§ Do this: Write out every line of the records below, requests included, but scale each coordinate in the answers by 2.1 and round it to a whole number, with halves going up. Leave the pictures out.

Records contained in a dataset
(begin)
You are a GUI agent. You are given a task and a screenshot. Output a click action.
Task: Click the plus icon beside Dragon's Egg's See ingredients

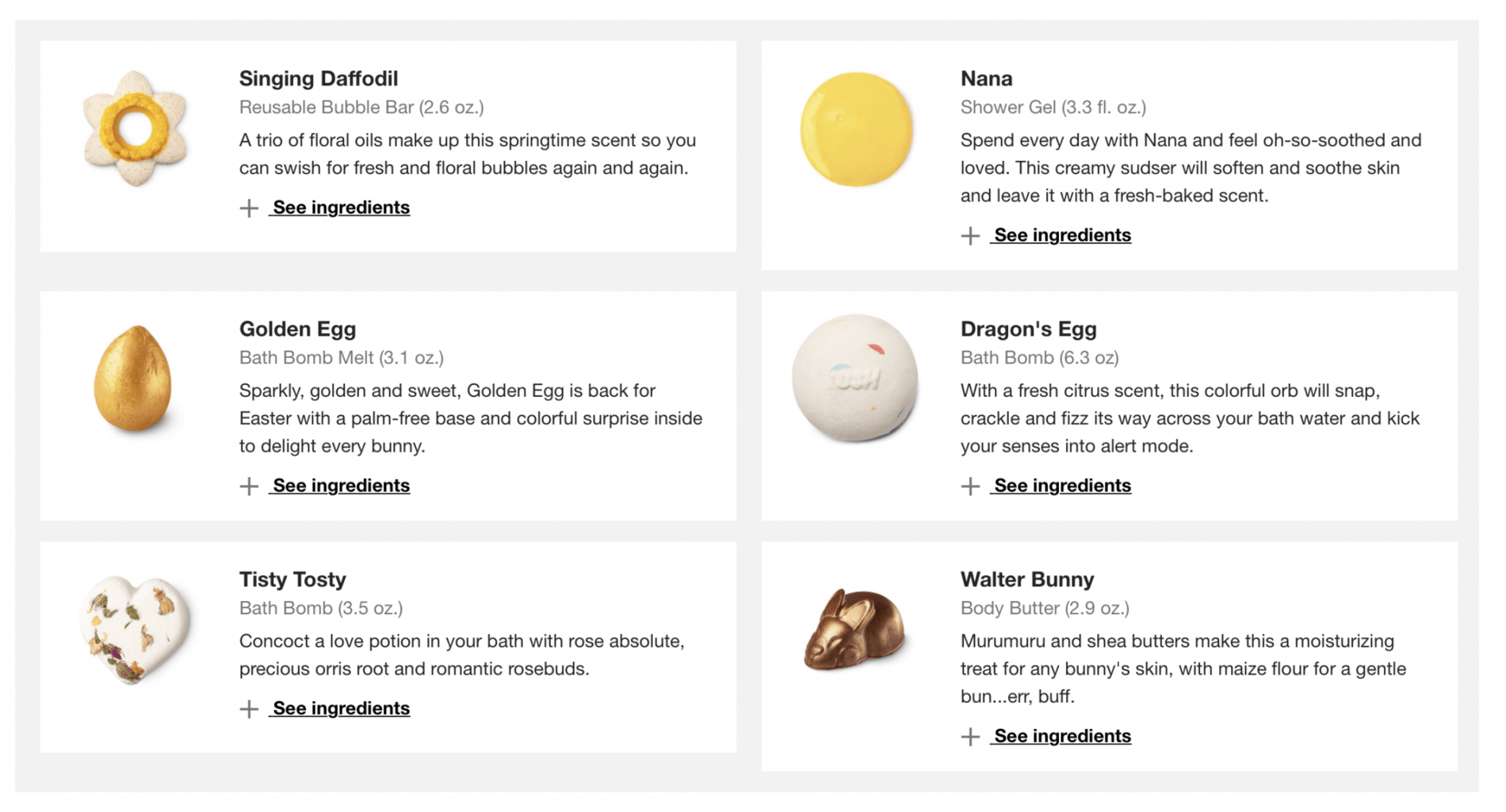(x=970, y=486)
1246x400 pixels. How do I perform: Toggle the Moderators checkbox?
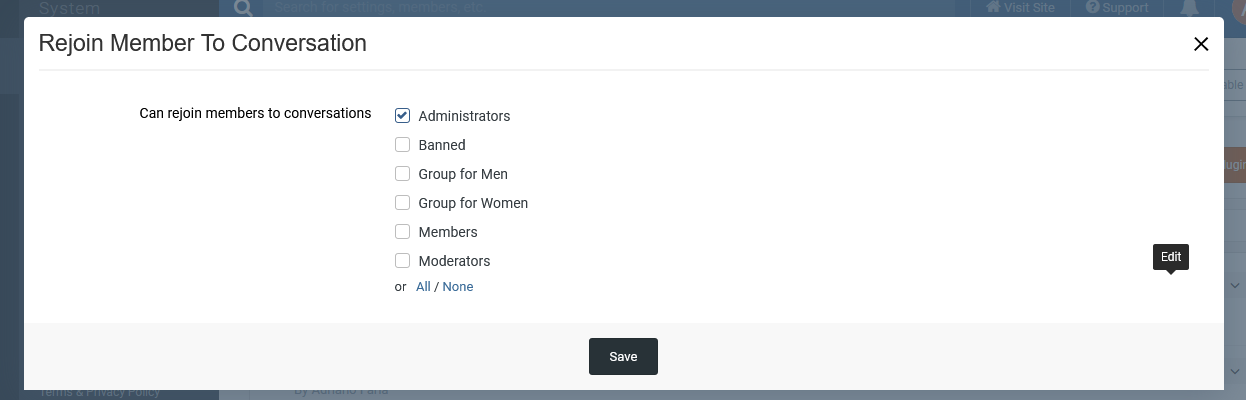403,261

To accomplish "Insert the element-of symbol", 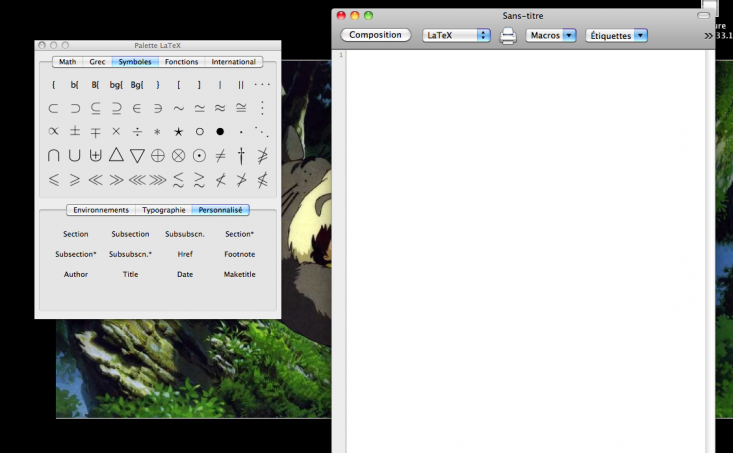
(end)
§ Task solution:
You are a GUI agent. You are given a task and a screenshot. Output a click action.
Task: Click the plus icon beside Dragon's Egg's See ingredients

(x=2037, y=1021)
1246x400 pixels. How do I perform: Toggle the Moderators checkbox?
846,548

To accomplish "Insert the element-of symbol", 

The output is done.